--- Stored data ---
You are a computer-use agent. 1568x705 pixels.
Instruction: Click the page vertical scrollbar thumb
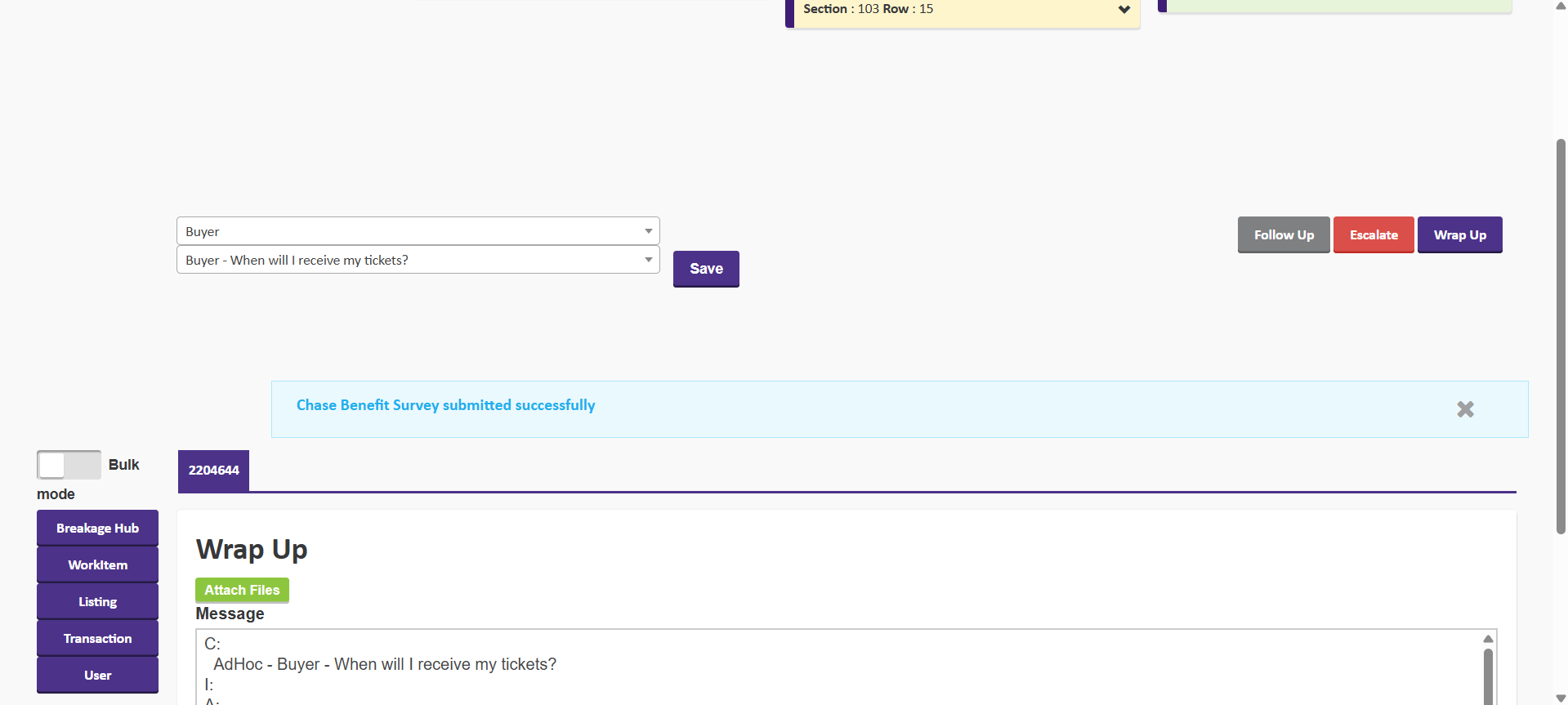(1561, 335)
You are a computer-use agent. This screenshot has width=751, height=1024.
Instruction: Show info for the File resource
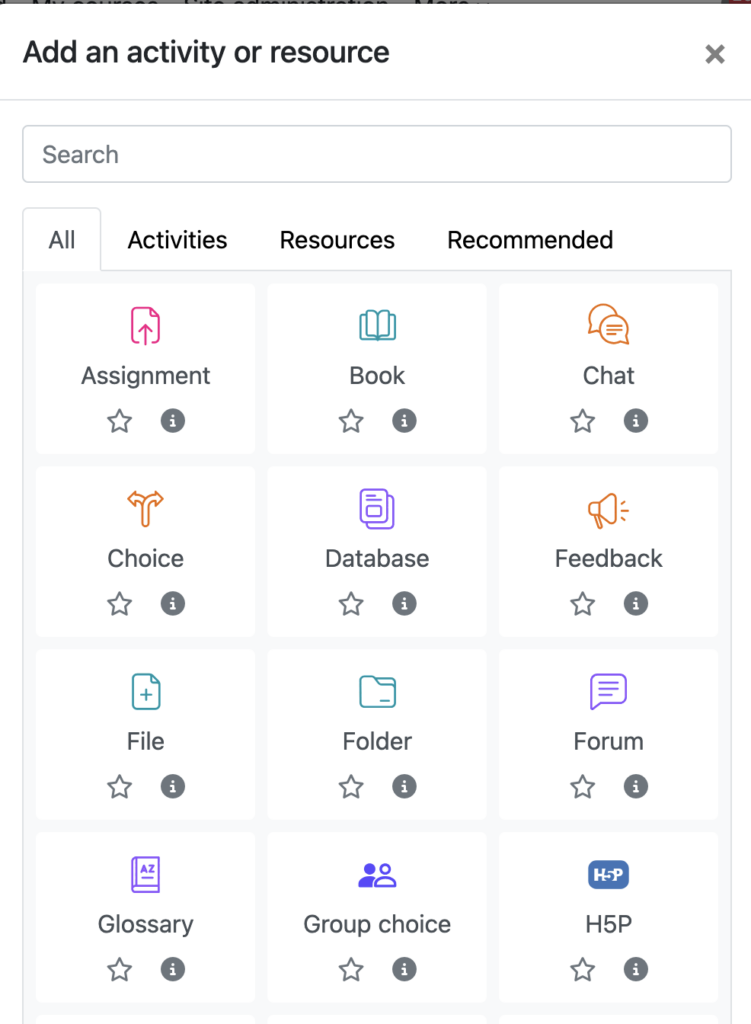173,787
---
--- Stored data ---
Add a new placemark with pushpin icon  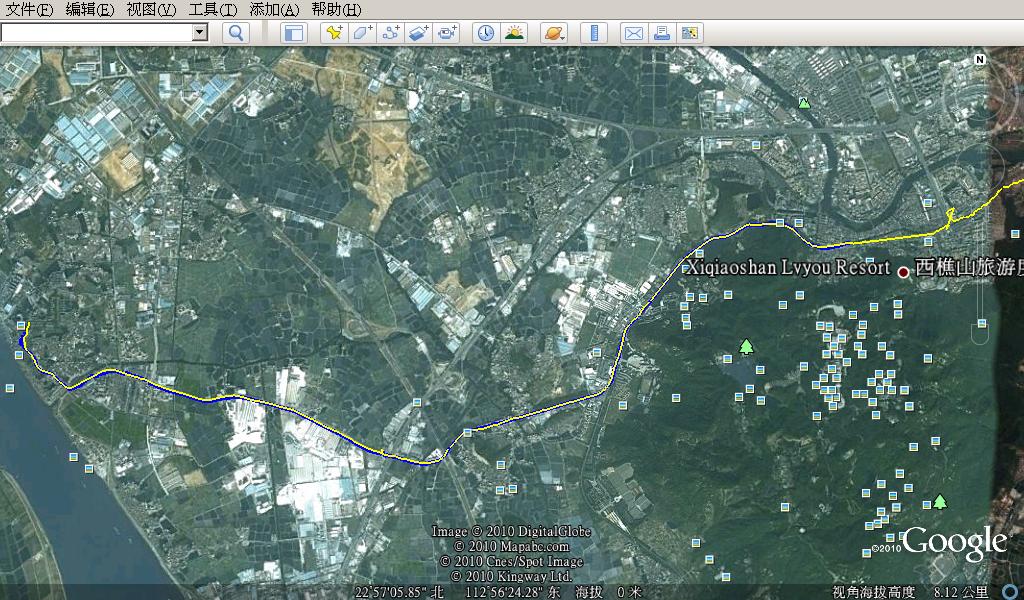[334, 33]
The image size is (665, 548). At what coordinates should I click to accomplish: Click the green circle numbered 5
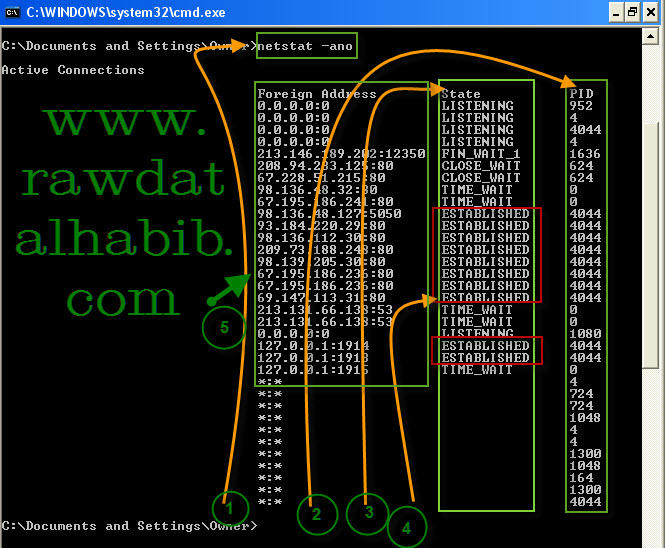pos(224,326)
---
**Aim of the task:**
Among the lines above, find each one containing the string "agent" and copy it.

**Answer to this task:**
You are a computer-use agent. 1568x705 pixels.
You are a computer-use agent. This screenshot has width=751, height=1024.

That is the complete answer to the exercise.